The inhalation formula will be used instead of the current injection method
Vectura Group has signed an agreement with Monash University’s Institute of Pharmaceutical Sciences (MIPS), to develop inhaled oxytocin delivered via a dry powder inhaler to prevent postpartum haemorrhage (PPH) in childbirth.
An inhaled formulation of oxytocin, currently administered via injection, is projeted to provide advantages including ease of use, rapid onset of action and safe storage outside of the cold chain. Vectura will receive undisclosed revenues on a fee-for-service basis.
Vectura will work with MIPS to optimise the product and advance to commercialisation. It will also support the development of a single use device/formulation combination for evaluation in Phase I, and then expedite technical transfer to a commercial manufacturer to advance to Phase III and commercial launch.
Will Downie, CEO of Vectura, said: “Reformulation of oxytocin to an inhaled dry powder has many advantages for this drug and application. It will be easy to administer for patients, and, being inhaled, will have a rapid onset of action. Working with Monash University and its partners, we look forward to providing Vectura’s deep expertise in this space to address this important global health issue, potentially preventing thousands of deaths each year.”
Professor Michelle McIntosh, Project Lead at MIPS, said: “Post-partum haemorrhage is a significant and challenging global health issue so we are very excited to be working with Vectura on a low cost, heat stable and non-invasive approach to deliver oxytocin, overcoming existing limitations of current injection products.”
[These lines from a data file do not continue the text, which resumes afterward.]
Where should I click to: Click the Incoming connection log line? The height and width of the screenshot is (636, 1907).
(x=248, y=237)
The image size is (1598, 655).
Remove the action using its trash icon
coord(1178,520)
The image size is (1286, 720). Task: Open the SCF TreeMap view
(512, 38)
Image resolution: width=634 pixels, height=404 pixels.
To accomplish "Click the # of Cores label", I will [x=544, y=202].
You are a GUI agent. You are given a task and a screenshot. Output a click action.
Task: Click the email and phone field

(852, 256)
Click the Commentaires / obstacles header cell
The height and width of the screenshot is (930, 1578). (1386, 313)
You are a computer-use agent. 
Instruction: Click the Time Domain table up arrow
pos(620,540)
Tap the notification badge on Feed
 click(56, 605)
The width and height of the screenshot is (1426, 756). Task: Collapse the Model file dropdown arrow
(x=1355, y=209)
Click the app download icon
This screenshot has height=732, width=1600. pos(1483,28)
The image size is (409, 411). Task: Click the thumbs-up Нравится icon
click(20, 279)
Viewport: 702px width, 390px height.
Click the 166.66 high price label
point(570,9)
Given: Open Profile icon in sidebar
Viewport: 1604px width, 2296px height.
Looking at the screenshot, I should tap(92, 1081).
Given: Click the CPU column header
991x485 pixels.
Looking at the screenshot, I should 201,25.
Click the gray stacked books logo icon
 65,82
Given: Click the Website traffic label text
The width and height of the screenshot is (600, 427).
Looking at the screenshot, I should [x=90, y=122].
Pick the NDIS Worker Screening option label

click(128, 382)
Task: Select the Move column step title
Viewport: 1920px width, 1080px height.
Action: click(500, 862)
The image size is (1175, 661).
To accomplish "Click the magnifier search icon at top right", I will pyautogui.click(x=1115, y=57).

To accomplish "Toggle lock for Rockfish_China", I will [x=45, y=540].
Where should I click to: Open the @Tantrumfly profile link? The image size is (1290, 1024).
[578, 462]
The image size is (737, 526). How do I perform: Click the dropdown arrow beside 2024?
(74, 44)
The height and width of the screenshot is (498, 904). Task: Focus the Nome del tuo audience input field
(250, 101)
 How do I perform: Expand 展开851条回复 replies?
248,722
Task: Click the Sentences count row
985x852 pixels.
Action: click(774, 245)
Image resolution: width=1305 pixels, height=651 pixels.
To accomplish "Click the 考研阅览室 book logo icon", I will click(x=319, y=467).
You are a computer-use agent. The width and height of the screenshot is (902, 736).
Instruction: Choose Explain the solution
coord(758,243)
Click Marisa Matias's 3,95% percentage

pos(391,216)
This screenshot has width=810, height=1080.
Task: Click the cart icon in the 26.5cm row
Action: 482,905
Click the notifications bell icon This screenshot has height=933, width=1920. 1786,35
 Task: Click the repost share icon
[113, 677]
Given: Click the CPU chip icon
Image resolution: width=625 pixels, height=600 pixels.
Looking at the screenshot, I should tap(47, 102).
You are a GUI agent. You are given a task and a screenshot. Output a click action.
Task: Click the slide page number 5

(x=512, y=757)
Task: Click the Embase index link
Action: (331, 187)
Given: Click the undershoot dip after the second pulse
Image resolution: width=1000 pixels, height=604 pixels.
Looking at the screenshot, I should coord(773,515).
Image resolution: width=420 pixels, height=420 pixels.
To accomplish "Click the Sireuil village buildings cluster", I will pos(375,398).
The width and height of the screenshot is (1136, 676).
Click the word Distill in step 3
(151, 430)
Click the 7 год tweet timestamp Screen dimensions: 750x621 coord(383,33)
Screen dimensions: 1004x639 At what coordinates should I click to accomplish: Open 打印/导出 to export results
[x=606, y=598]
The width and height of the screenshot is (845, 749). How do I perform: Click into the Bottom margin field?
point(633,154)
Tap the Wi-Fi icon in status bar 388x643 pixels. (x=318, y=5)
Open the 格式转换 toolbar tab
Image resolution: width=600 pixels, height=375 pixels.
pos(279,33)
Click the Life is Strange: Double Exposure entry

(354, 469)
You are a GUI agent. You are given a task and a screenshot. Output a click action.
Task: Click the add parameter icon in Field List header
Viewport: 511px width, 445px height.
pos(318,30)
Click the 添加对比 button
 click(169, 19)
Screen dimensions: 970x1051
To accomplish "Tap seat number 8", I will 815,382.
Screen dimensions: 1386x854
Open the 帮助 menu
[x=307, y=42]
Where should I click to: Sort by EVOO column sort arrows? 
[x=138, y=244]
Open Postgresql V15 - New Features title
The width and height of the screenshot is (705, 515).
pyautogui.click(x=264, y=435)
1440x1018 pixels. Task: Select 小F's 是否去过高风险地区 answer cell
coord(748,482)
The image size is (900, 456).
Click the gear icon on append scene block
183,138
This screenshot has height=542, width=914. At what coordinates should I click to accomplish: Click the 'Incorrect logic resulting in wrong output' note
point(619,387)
The World Health Organization (WHO) recommends that oxytocin is administered to every woman after birth to prevent PPH, and currently the only option for administration is injection. The WHO suggests that there are approximately 60,000 deaths each year due to PPH, with more than 99% of these occurring in the poorest and hottest countries in the world, where injections are impracticable due to a lack of cold chain distribution, and safe, sterile environments, as well as trained clinicians to administer the drug.